- _ABOUT THIS TASK_
Can you lay out the records below as a JSON list of strings, one string per line, with blank lines skipped and the pictures left out?

(INPUT RECORDS begins)

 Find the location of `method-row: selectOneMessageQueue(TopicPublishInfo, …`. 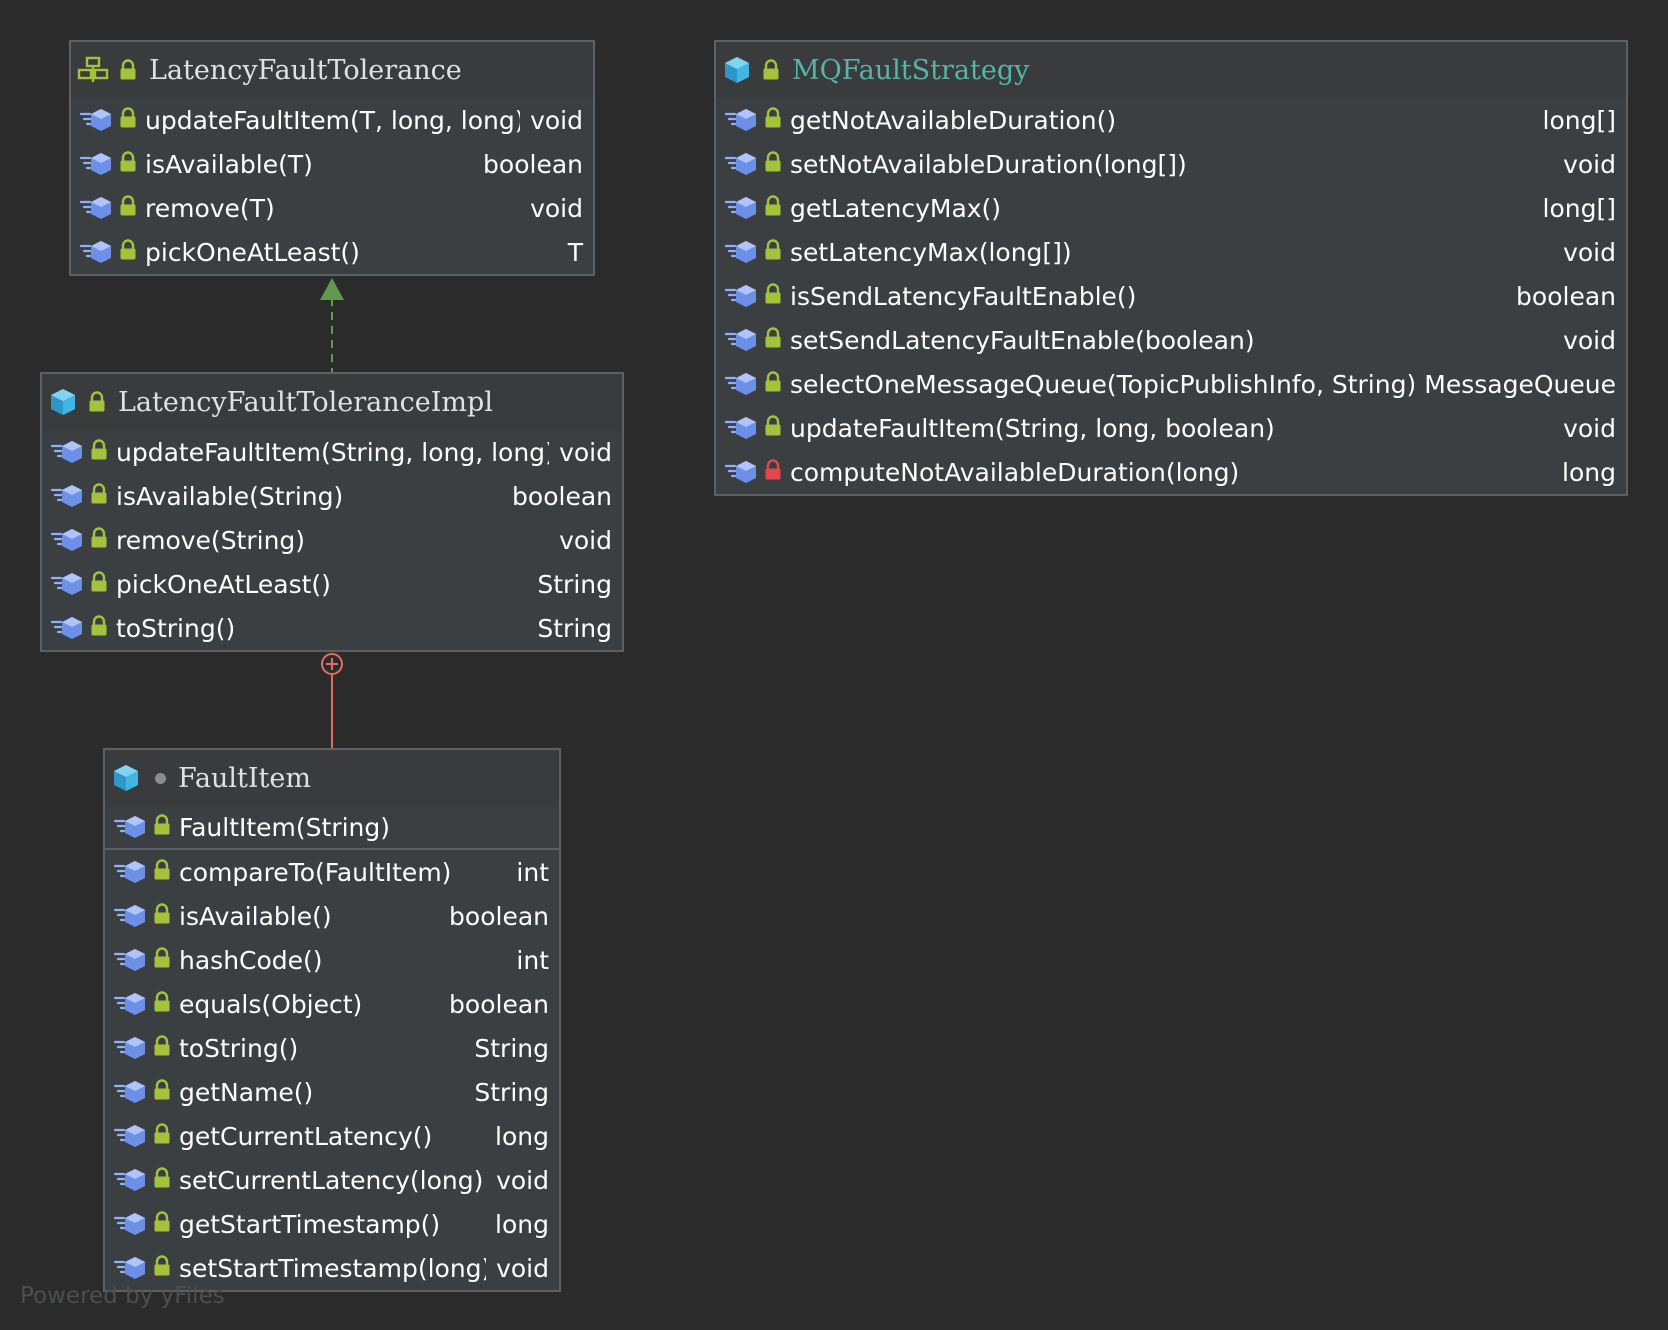

method-row: selectOneMessageQueue(TopicPublishInfo, … is located at coordinates (1171, 384).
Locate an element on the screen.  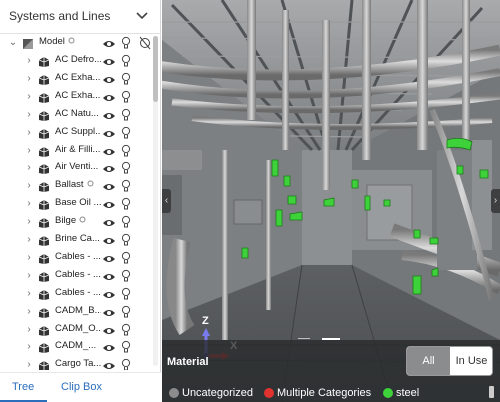
filter-in-use-button: In Use is located at coordinates (471, 361).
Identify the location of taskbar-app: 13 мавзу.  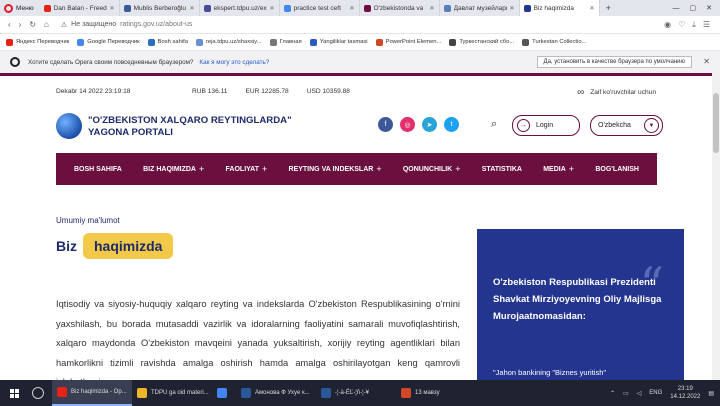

(INPUT RECORDS ends)

- _EXERCISE SOLUTION_
[
  " Find the location of `method-row: selectOneMessageQueue(TopicPublishInfo, …`. ",
  "method-row: selectOneMessageQueue(TopicPublishInfo, … is located at coordinates (1171, 384).",
  "Locate an element on the screen.  ",
  "filter-in-use-button: In Use is located at coordinates (471, 361).",
  "Identify the location of taskbar-app: 13 мавзу.  "
]